Kabinet in hoger beroep in zaak 21-jarige illegaal
Het kabinet gaat in hoger beroep tegen een uitspraak van de Haagse rechter in een zaak van een 21-jarige MBO-student die illegaal in Nederland verblijft en stage wil lopen. Het kabinet vindt dat de rechter het recht op onderwijs, zoals verwoord in het Europees Verdrag voor de Rechten van de Mens (EVRM), te breed uitlegt.
Hoever het recht op onderwijs precies gaat, is niet in dit verdrag vastgelegd. Gedurende het hoger beroep zal niet actief worden gehandhaafd en geen boetes worden opgelegd door de Inspectie SZW.
Dit schrijft minister Kamp van Sociale Zaken en Werkgelegenheid, mede namens minister Van Bijsterveldt van Onderwijs, Cultuur en Wetenschap vandaag in een brief aan de Tweede Kamer.

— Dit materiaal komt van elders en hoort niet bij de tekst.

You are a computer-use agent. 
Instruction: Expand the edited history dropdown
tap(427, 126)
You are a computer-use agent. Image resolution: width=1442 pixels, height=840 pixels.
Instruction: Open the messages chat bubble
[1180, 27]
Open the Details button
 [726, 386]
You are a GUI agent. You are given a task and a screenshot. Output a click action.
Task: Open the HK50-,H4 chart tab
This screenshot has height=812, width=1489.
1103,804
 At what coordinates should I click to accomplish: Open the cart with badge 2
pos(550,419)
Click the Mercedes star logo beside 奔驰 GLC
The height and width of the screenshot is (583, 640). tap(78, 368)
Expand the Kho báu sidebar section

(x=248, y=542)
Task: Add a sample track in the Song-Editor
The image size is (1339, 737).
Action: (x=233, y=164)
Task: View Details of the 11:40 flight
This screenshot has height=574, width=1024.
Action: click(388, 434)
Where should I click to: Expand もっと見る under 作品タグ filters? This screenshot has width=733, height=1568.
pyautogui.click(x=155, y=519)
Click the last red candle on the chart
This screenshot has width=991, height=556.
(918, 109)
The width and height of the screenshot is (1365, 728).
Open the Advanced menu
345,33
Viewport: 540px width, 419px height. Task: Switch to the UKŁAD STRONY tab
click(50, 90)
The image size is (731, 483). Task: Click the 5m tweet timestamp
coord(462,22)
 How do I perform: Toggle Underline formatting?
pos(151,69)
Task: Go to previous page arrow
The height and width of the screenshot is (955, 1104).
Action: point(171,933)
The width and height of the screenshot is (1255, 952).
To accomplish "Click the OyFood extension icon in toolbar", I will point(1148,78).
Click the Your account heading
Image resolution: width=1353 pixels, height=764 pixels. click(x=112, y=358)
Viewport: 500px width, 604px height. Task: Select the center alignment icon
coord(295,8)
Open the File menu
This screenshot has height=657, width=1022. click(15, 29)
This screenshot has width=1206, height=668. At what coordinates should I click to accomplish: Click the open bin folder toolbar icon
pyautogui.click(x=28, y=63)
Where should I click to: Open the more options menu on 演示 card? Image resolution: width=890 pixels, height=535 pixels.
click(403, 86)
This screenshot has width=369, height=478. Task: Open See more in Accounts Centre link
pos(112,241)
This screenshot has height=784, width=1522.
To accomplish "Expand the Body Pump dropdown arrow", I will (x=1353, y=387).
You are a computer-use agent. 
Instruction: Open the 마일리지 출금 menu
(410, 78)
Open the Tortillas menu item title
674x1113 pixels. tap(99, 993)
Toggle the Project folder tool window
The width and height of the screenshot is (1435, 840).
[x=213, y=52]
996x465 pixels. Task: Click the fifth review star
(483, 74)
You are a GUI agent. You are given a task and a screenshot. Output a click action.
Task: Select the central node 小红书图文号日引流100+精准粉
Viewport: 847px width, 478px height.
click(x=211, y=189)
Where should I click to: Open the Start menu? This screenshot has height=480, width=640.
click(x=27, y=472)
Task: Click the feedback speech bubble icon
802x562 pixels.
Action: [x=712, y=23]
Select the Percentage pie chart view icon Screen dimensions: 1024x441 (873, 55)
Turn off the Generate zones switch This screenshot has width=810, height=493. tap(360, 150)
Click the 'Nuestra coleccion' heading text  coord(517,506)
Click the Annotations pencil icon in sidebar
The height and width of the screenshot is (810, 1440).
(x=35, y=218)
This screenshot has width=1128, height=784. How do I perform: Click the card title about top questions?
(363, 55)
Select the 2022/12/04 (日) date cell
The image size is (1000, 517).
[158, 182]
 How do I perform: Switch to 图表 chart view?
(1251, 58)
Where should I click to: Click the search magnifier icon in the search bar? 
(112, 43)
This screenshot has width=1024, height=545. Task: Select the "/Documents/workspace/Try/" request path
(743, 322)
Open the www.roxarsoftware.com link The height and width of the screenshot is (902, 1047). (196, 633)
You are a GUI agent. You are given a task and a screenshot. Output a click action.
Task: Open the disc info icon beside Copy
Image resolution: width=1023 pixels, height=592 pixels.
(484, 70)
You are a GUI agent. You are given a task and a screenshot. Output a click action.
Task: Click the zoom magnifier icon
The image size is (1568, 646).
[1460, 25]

Het kabinet wil illegaliteit bestrijden en vindt het onwenselijk als mensen zonder verblijfsvergunning toetreden tot de arbeidsmarkt. Landen mogen volgens het Europese verdrag voorwaarden stellen aan het recht op onderwijs. Het kabinet is van mening dat het tegengaan van illegaal verblijf een beperking van het recht op onderwijs rechtvaardigt. In deze zaak gaat het om een meerderjarige student die al een aantal jaren onderwijs heeft gevolgd.
In een eerder uitspraak op 27 mei 2011 gaf de rechter aan dat het recht op onderwijs door lidstaten beperkt mag worden. De rechter bepaalde destijds dat het recht niet betekent dat een vreemdeling studiefinanciering moet ontvangen.